## EXERCISE OBJECTIVE
Please set down each of the lines below once more, exactly, omitting all pictures.

## DATA EXTRACTS
* * * * * * * * *
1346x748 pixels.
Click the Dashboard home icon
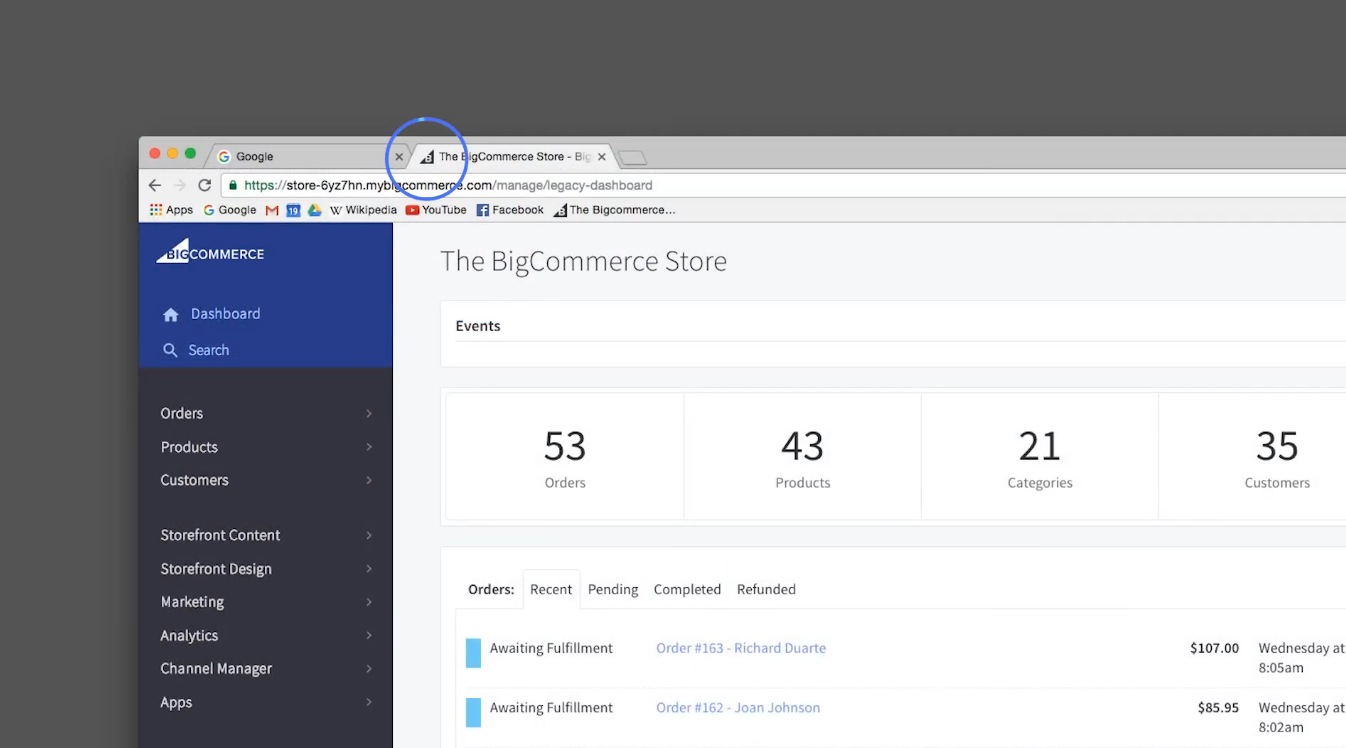(170, 314)
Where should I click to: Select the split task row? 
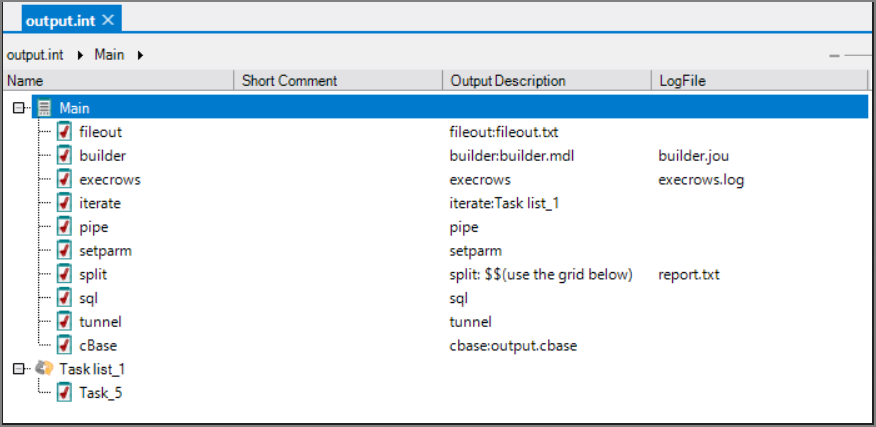pos(93,274)
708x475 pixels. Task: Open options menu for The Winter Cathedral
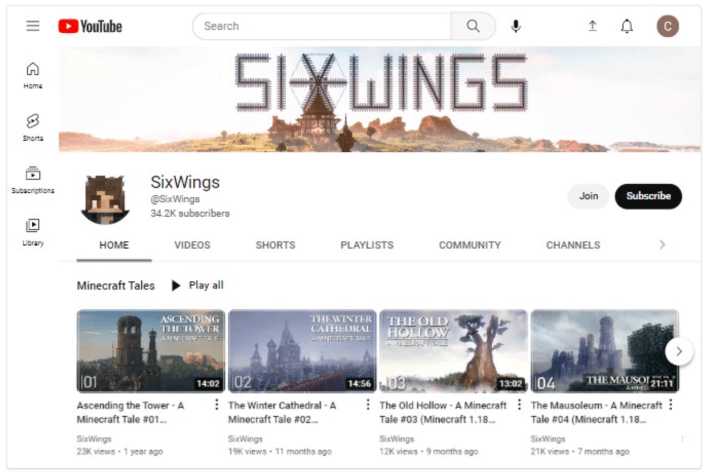point(367,405)
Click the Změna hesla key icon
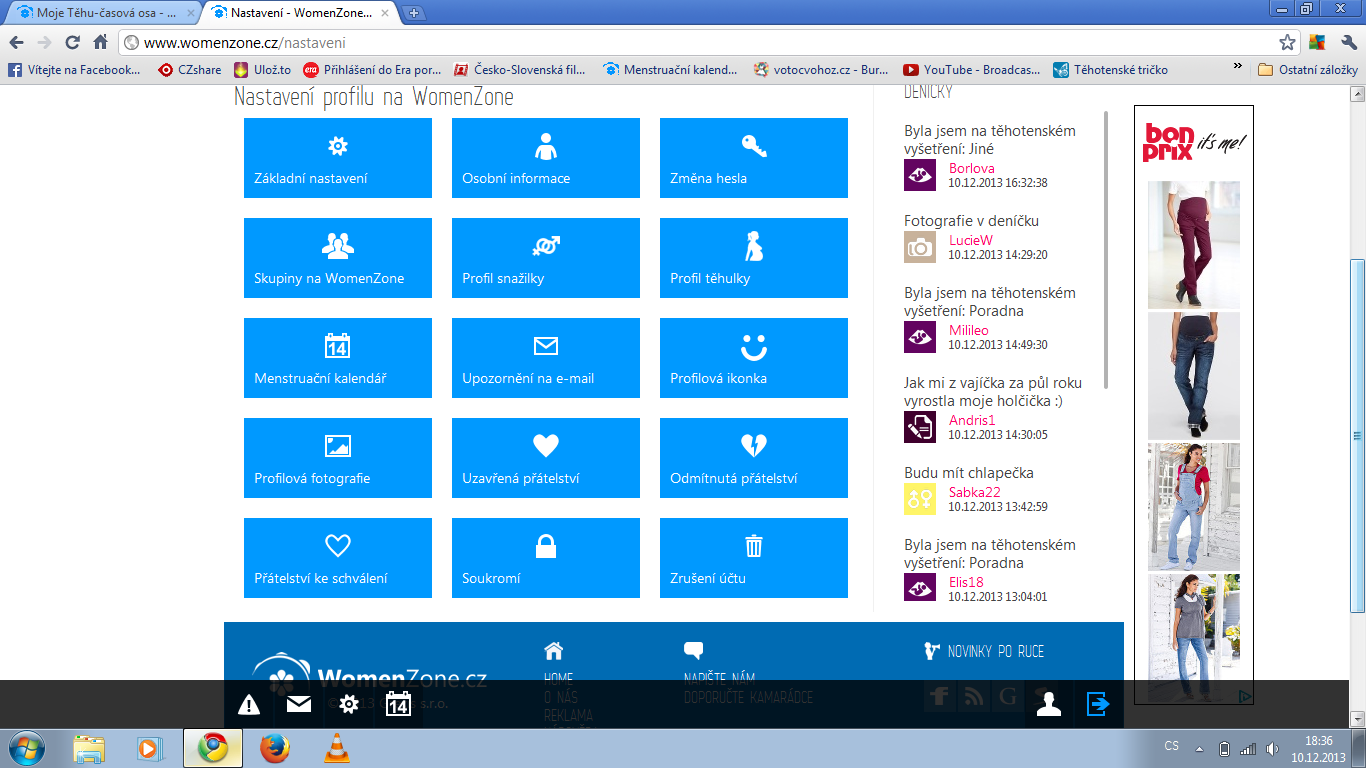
* * * * * * * * *
## ANSWER BOX
1346x748 pixels.
Click the Dashboard home icon
(170, 314)
Where should I click to: Select the split task row? 
pos(93,274)
708x475 pixels. Task: Open options menu for The Winter Cathedral
point(367,405)
Click the Změna hesla key icon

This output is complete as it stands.